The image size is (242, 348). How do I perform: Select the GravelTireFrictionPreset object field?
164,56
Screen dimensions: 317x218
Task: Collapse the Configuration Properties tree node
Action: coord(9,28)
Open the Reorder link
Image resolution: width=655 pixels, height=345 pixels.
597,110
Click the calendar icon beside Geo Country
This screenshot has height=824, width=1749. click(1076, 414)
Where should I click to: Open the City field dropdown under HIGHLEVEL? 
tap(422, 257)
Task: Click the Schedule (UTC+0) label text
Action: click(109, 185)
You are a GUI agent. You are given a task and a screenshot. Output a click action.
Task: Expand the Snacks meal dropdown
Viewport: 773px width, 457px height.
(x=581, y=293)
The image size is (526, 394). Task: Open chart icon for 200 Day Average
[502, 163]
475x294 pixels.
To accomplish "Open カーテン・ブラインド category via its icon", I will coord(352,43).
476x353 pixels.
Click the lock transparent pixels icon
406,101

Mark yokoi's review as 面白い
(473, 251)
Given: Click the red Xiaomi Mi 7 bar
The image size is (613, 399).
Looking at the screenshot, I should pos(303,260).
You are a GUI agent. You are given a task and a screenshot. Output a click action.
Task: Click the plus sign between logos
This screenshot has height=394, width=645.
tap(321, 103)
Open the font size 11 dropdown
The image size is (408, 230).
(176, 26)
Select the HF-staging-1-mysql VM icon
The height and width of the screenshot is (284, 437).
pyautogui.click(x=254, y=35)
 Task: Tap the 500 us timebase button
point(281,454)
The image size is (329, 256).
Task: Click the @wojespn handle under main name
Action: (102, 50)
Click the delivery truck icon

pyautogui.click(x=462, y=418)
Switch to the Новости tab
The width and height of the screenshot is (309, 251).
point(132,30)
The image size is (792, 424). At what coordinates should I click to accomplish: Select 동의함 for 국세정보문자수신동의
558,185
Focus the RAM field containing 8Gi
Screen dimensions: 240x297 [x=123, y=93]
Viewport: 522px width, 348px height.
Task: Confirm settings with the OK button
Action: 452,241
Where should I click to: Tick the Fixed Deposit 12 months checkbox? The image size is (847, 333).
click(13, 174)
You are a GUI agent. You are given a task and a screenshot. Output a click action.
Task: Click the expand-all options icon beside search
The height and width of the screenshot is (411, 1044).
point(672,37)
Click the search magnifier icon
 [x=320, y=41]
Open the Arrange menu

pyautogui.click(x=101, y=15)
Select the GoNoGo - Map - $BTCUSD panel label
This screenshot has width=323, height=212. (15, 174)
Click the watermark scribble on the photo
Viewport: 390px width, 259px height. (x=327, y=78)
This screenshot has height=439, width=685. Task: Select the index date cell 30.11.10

..........

Could you restate all of the lines above without altering a single word?

▸ **Response area**:
The image size is (242, 348). How do I perform: Select the GravelTireFrictionPreset object field?
164,56
Screen dimensions: 317x218
Task: Collapse the Configuration Properties tree node
Action: coord(9,28)
Open the Reorder link
Image resolution: width=655 pixels, height=345 pixels.
597,110
Click the calendar icon beside Geo Country
This screenshot has height=824, width=1749. click(1076, 414)
Where should I click to: Open the City field dropdown under HIGHLEVEL? 
tap(422, 257)
Task: Click the Schedule (UTC+0) label text
Action: click(109, 185)
You are a GUI agent. You are given a task and a screenshot. Output a click action.
Task: Expand the Snacks meal dropdown
Viewport: 773px width, 457px height.
(x=581, y=293)
The image size is (526, 394). Task: Open chart icon for 200 Day Average
[502, 163]
475x294 pixels.
To accomplish "Open カーテン・ブラインド category via its icon", I will coord(352,43).
476x353 pixels.
Click the lock transparent pixels icon
406,101

Mark yokoi's review as 面白い
(473, 251)
Given: Click the red Xiaomi Mi 7 bar
The image size is (613, 399).
Looking at the screenshot, I should pos(303,260).
You are a GUI agent. You are given a task and a screenshot. Output a click action.
Task: Click the plus sign between logos
This screenshot has height=394, width=645.
tap(321, 103)
Open the font size 11 dropdown
The image size is (408, 230).
(176, 26)
Select the HF-staging-1-mysql VM icon
The height and width of the screenshot is (284, 437).
pyautogui.click(x=254, y=35)
 Task: Tap the 500 us timebase button
point(281,454)
The image size is (329, 256).
Task: Click the @wojespn handle under main name
Action: (102, 50)
Click the delivery truck icon

pyautogui.click(x=462, y=418)
Switch to the Новости tab
The width and height of the screenshot is (309, 251).
point(132,30)
The image size is (792, 424). At what coordinates should I click to accomplish: Select 동의함 for 국세정보문자수신동의
558,185
Focus the RAM field containing 8Gi
Screen dimensions: 240x297 [x=123, y=93]
Viewport: 522px width, 348px height.
Task: Confirm settings with the OK button
Action: 452,241
Where should I click to: Tick the Fixed Deposit 12 months checkbox? The image size is (847, 333).
click(13, 174)
You are a GUI agent. You are given a task and a screenshot. Output a click action.
Task: Click the expand-all options icon beside search
The height and width of the screenshot is (411, 1044).
point(672,37)
Click the search magnifier icon
 [x=320, y=41]
Open the Arrange menu

pyautogui.click(x=101, y=15)
Select the GoNoGo - Map - $BTCUSD panel label
This screenshot has width=323, height=212. (15, 174)
Click the watermark scribble on the photo
Viewport: 390px width, 259px height. (x=327, y=78)
This screenshot has height=439, width=685. Task: Select the index date cell 30.11.10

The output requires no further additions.